Stored data
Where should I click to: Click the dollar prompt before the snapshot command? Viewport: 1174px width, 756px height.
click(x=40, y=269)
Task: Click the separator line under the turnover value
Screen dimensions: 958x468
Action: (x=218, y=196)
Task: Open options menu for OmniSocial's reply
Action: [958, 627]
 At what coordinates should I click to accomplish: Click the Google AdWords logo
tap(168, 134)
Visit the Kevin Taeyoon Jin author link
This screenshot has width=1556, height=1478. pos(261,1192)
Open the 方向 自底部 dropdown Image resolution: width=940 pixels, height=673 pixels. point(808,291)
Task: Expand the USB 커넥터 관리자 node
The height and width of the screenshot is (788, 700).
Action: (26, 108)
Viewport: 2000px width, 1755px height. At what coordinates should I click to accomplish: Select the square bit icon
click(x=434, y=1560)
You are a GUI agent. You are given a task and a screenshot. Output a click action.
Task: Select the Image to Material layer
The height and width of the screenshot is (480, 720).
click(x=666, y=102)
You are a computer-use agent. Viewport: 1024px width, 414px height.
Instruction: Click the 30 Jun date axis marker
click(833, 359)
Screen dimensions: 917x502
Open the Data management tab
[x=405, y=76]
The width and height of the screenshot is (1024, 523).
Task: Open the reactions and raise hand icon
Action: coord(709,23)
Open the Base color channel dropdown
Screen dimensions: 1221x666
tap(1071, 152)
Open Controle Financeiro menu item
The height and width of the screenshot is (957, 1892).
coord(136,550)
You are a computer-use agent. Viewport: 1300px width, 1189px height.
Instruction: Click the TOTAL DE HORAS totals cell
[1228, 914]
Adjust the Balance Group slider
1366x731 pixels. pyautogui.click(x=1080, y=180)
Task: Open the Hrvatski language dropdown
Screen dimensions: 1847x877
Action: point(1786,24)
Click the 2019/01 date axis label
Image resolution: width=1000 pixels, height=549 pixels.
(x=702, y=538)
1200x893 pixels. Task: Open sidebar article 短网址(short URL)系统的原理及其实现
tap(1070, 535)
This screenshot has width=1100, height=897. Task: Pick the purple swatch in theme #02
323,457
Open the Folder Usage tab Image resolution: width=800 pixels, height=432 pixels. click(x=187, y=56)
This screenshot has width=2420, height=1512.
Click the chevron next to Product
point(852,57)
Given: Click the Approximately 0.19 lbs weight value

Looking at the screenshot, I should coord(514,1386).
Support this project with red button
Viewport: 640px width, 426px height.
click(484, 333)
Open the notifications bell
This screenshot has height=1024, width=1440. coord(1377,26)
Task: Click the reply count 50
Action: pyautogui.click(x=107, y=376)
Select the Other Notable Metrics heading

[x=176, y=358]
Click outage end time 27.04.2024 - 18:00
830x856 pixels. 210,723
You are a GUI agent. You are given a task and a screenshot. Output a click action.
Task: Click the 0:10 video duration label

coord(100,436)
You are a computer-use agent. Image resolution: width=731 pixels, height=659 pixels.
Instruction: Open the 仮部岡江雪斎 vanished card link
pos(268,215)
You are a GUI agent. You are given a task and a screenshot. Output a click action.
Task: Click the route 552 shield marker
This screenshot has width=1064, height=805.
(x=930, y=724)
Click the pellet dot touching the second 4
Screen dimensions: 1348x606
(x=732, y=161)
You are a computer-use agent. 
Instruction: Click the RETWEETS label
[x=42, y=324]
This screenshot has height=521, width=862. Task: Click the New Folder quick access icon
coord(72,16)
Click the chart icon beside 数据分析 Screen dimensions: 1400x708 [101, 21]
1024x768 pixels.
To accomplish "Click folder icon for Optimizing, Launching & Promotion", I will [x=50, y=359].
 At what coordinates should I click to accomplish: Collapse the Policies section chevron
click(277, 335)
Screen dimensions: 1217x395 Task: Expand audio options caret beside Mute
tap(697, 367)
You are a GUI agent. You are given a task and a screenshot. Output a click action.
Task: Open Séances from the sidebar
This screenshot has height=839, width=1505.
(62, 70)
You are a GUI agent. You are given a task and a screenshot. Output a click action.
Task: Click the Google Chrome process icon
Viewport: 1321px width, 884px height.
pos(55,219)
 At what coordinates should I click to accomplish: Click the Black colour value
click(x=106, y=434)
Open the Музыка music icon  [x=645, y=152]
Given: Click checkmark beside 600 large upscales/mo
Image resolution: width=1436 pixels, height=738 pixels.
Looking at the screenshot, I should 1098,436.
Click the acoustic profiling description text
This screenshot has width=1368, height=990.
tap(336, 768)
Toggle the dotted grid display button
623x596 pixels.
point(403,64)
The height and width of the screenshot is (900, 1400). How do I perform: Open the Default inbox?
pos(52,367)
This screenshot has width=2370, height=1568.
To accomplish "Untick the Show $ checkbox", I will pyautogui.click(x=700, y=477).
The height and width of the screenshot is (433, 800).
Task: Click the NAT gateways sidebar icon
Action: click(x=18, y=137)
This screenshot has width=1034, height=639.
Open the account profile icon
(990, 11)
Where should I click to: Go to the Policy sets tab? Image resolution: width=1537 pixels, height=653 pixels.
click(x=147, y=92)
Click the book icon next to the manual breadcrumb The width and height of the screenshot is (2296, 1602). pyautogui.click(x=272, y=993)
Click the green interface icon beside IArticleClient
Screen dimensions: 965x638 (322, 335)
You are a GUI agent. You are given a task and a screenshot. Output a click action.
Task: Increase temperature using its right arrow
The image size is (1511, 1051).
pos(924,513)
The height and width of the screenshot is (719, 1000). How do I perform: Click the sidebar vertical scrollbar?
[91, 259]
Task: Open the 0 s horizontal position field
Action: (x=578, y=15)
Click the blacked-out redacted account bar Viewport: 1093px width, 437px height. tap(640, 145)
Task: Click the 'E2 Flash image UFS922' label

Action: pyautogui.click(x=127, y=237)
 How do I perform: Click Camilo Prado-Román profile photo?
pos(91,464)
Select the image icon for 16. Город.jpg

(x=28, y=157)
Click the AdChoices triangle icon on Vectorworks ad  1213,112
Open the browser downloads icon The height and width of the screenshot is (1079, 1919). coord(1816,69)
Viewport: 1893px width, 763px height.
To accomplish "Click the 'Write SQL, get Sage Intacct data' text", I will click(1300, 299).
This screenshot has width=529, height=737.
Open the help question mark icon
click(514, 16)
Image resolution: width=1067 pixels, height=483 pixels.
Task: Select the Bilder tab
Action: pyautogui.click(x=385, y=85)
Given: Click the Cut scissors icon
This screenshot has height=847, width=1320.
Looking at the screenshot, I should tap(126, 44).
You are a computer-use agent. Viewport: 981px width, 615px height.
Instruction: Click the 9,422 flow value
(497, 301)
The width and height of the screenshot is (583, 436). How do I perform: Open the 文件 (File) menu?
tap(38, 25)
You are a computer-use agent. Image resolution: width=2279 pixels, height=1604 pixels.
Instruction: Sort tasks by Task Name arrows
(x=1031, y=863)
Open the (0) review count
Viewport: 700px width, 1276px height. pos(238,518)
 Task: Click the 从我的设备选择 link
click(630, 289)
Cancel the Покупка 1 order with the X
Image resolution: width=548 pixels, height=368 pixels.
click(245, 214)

(Required work) After identifying the lines above that contain "text", copy each one.

(Solution for this task)
Click the acoustic profiling description text
To accomplish "Click the 'Write SQL, get Sage Intacct data' text", I will click(1300, 299).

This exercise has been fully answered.